Problem statement. Filter the listing below, please, and copy only the lines with the word "click".

Given information.
Segment Open
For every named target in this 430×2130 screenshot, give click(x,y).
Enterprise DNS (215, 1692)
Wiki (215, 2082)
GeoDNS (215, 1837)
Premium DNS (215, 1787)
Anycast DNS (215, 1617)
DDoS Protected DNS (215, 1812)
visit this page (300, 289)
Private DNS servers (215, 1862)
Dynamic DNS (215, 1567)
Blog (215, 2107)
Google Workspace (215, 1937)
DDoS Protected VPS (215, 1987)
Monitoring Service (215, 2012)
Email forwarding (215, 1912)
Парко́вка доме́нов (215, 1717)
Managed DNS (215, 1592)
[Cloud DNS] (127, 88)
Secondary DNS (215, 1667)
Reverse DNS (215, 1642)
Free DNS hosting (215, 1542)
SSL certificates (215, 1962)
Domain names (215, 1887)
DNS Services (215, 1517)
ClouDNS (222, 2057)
Segment Closed
Segment Open
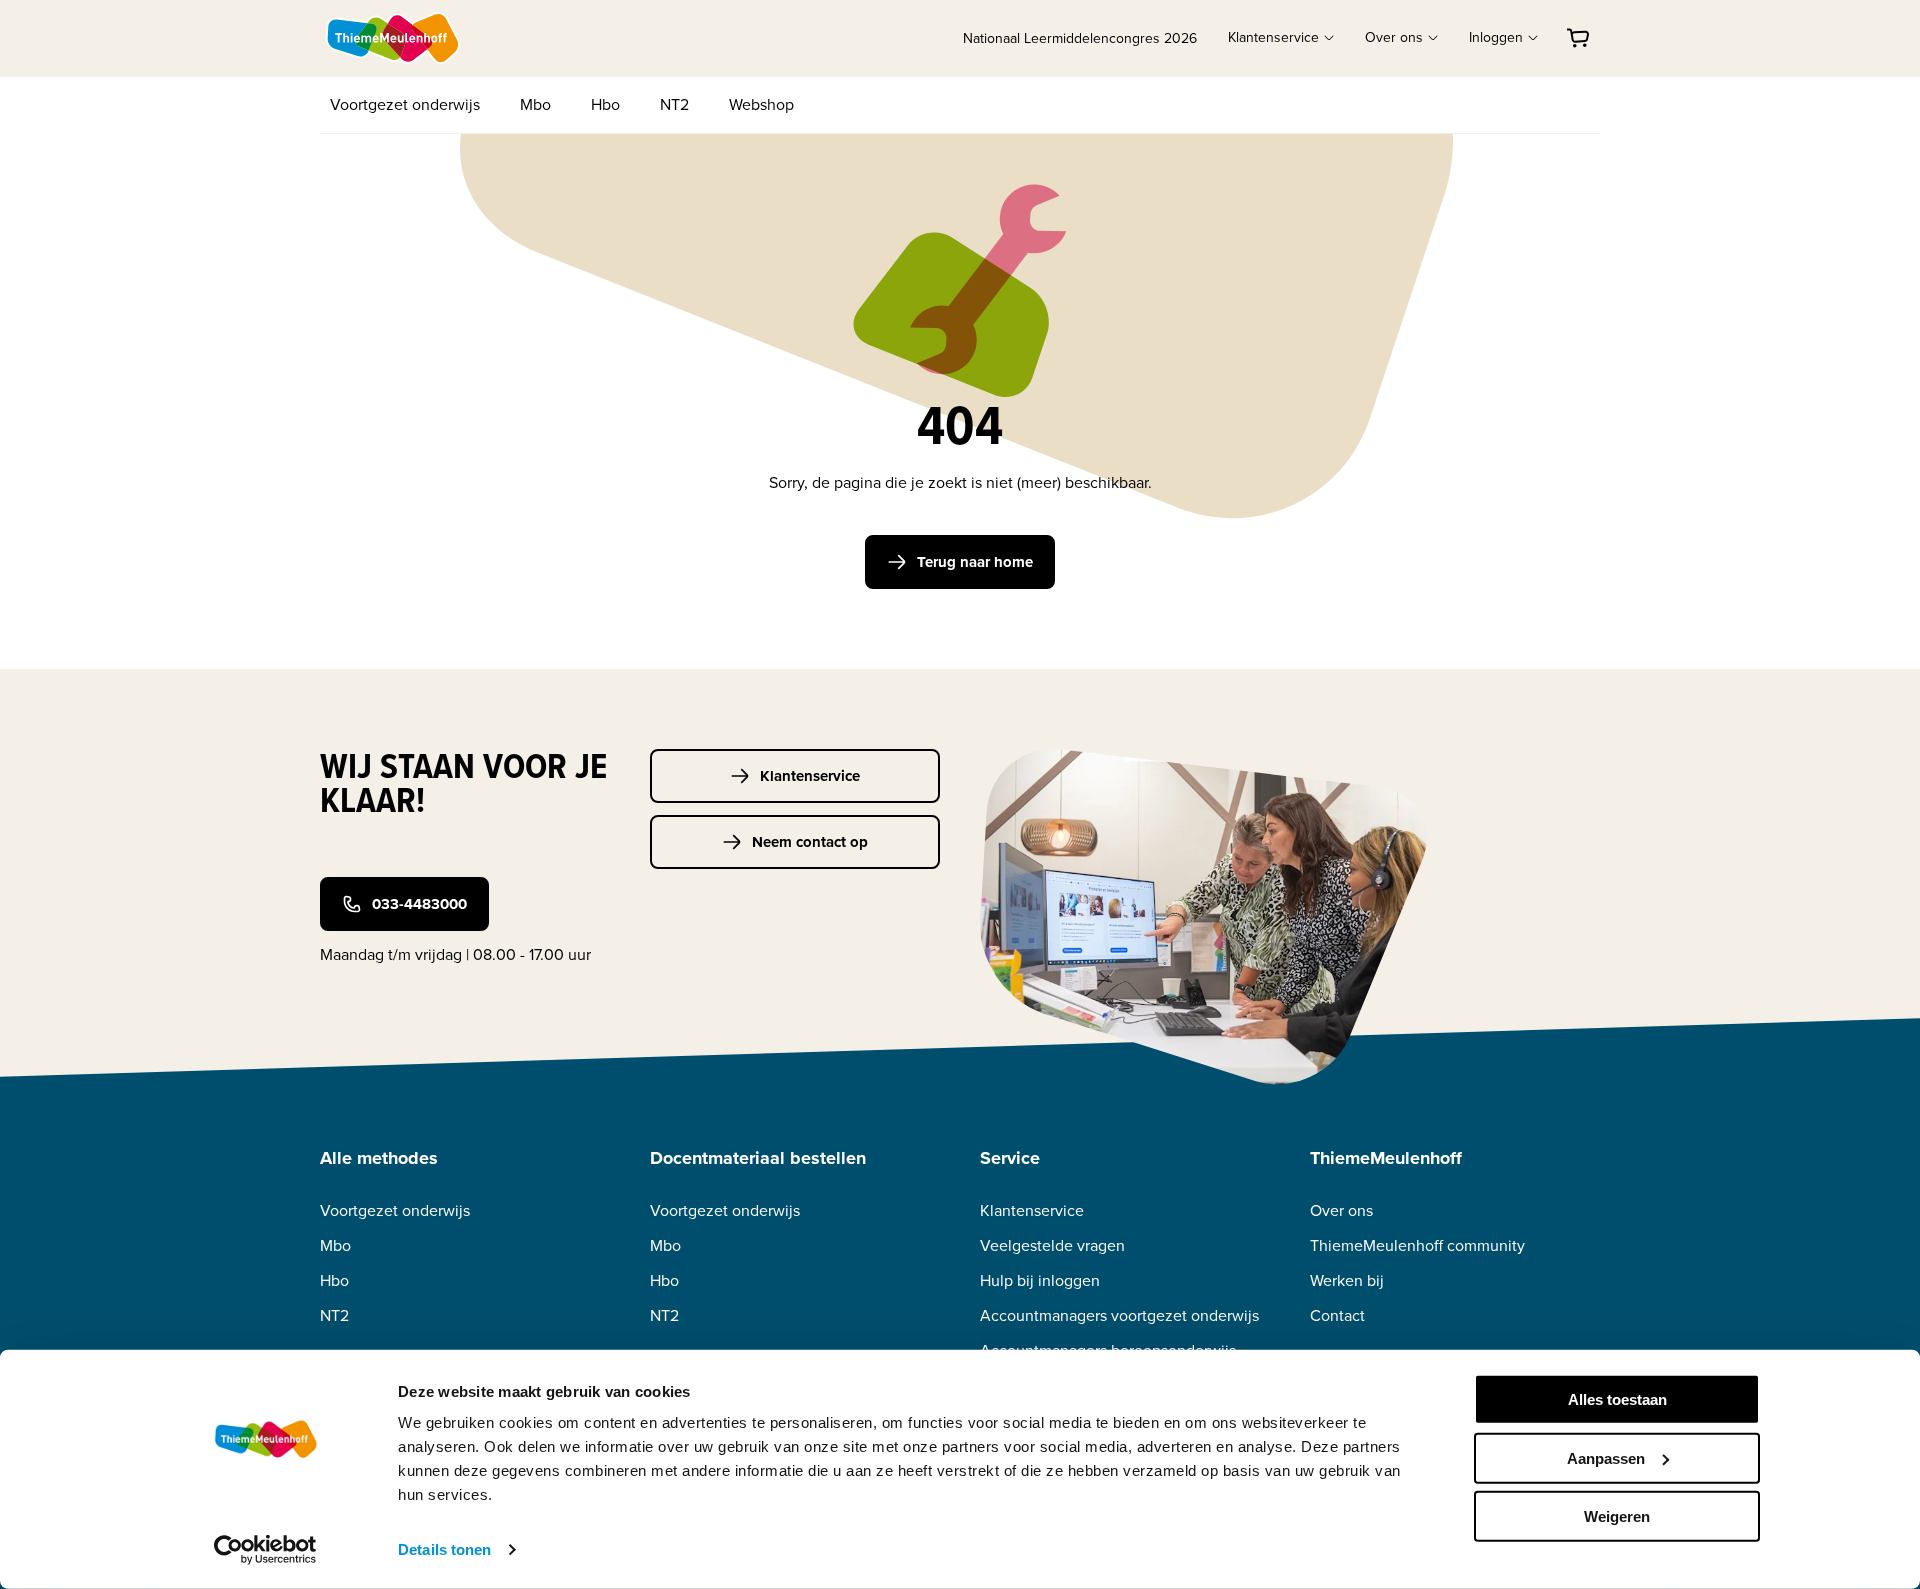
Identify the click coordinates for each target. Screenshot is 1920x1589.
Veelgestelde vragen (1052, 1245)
Segment Closed
Segment Open
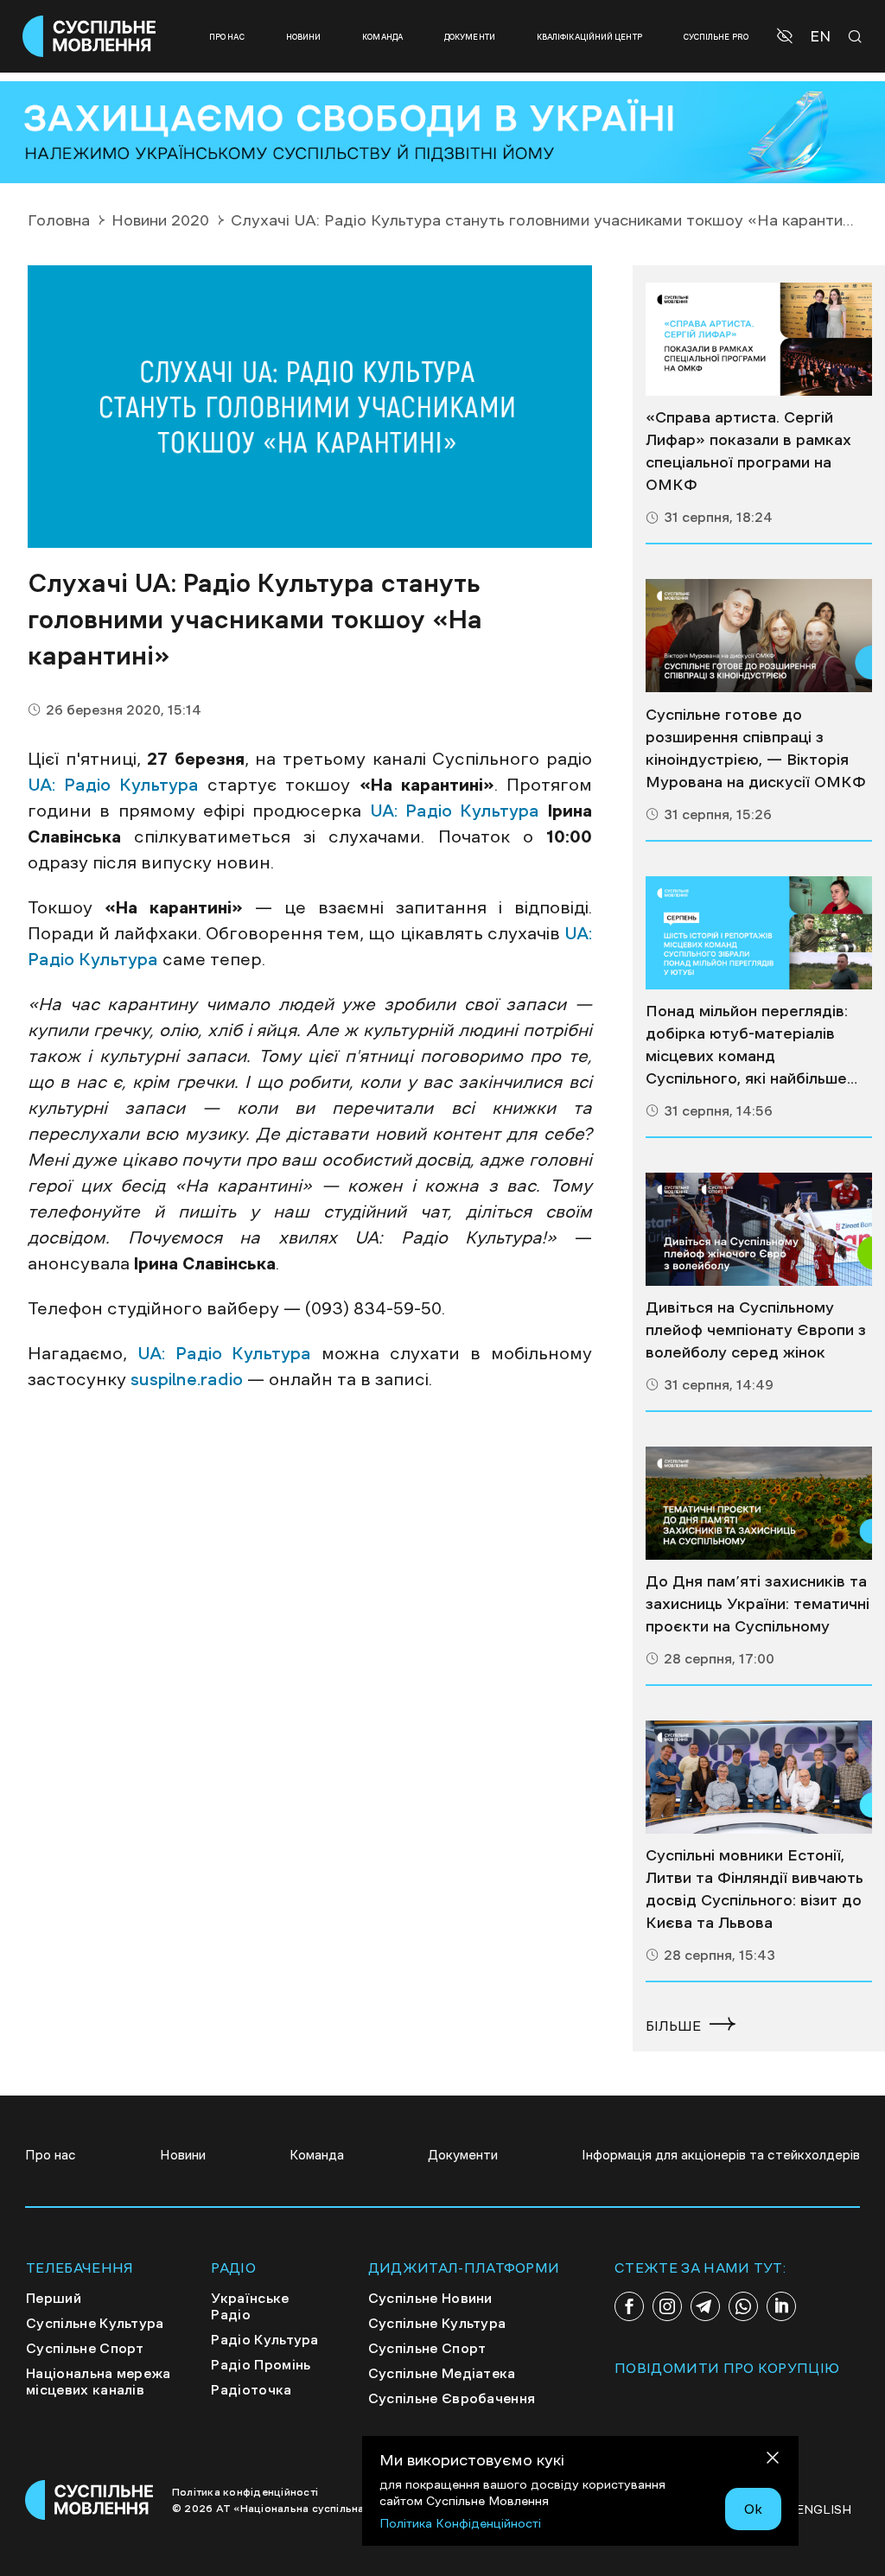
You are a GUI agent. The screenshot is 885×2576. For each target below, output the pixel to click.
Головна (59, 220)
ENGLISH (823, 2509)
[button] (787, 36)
Segment Closed
Answer for this exercise.
For every named target in this 430×2130 screenshot, give click(x,y).
Identify the click coordinates for each target. Screenshot is 1920x1589.
You are a GUI agent. The screenshot is 885×2576. For each target below, output the pixel to click.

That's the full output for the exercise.